As one of the world’s biggest producers of munchies and soda, it makes perfect sense for PepsiCo to have a big part of any Super Bowl. This year, the Pepsi and Frito-Lay parent company, is once again sponsoring the halftime show, in addition to having ads for Pepsi, Mtn Dew, and Doritos–and, of course, the winning coach will eventually be soaked in Gatorade.

 

But beyond the no-brainer connection between these brands and the Super Bowl, a marketer has to figure out the best way to utilize the opportunity. For PepsiCo North America Beverages CMO Greg Lyons, and Frito-Lay North America CMO Jennifer Saenz, that means extending the reach of their Super Bowl campaigns far beyond game time, using in-store merchandising and new product launches to maximize the investment.

“Historically, people would not release their ads in advance, so there wasn’t the build up and conversation leading up to the game. Now that’s a really critical element for any brand,” says Saenz. “For us, with Mtn Dew and Doritos, it was important to make sure there was a before, during, and after storyline we were taking consumers on. The more you can drive conversation, the more people are going to want to engage with the content and the brand.”

This is the year the company has teamed two of its brands together in one campaign, partnering Doritos and Mtn Dew in a spot starring Morgan Freeman and Peter Dinklage rap battling to decide the supremacy of two new products.

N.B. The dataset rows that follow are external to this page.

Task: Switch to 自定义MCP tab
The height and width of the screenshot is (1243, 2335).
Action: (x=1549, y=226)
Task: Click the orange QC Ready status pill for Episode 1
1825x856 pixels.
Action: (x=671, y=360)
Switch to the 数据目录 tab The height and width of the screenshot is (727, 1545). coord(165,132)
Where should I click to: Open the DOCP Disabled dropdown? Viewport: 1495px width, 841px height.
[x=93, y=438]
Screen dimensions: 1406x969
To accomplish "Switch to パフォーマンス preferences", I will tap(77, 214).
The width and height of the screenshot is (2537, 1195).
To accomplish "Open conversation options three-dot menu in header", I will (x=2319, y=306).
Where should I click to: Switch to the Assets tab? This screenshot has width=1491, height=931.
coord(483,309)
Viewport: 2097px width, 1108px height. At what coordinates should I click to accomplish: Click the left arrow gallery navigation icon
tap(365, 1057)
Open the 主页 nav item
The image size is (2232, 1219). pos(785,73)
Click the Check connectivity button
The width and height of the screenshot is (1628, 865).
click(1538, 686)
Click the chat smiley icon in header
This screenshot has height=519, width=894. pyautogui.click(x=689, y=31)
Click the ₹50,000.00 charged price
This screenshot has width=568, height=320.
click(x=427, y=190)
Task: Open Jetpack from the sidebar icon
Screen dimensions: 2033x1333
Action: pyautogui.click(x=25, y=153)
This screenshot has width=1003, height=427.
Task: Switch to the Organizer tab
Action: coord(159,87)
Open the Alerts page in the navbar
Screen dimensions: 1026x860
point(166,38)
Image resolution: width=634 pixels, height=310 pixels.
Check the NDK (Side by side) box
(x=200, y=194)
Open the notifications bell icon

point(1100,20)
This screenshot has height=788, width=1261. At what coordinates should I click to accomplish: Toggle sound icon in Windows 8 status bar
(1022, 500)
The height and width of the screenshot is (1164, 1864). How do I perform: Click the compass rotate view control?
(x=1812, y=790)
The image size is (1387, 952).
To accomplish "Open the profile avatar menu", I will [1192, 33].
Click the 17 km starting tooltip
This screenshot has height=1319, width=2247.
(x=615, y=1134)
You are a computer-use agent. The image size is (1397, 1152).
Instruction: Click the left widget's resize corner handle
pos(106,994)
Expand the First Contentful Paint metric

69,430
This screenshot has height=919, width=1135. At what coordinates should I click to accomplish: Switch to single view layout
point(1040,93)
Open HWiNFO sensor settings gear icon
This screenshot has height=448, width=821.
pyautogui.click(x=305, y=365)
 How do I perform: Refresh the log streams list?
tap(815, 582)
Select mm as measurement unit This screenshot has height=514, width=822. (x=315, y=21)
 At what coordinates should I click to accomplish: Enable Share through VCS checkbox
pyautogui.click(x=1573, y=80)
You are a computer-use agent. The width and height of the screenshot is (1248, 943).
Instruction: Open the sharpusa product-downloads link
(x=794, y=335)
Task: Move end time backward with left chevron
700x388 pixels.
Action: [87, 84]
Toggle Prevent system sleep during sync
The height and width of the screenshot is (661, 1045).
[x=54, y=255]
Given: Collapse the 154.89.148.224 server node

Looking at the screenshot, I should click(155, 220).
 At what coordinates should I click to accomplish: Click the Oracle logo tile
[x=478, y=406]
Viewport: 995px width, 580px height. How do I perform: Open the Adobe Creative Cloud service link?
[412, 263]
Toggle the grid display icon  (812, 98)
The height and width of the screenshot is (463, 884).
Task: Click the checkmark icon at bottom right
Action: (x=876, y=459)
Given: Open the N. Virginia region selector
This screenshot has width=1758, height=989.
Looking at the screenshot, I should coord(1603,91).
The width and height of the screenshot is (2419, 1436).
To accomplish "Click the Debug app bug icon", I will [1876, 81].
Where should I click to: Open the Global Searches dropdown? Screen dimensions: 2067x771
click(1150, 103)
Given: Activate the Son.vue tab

“It’s around two of our biggest product launches this year, with Doritos Blaze and Mtn Dew Ice, and a perfect platform for people to gain awareness for these new products,” says Lyons, emphasizing the significance of the campaign IRL. “The miss for us would be if we were just part of the Super Bowl conversation with our brands but we didn’t tie it into in-store merchandising.”
For giant national and global brands, the Super Bowl can become a status quo investment. There’s a common notion that as a behemoth brand, you’re expected to be there, but you’re not expected to actually grow market share or brand awareness with it. But Lyons and Saenz say that makes it an ideal time to roll out new products, and not just for the attention the Super Bowl provides.
“The way the marketplace works, in terms of resetting stores and putting products on shelves which happens once a year, it’s a natural fit with the Super Bowl timing,” says Saenz. “It’s a boring explanation, but it works.”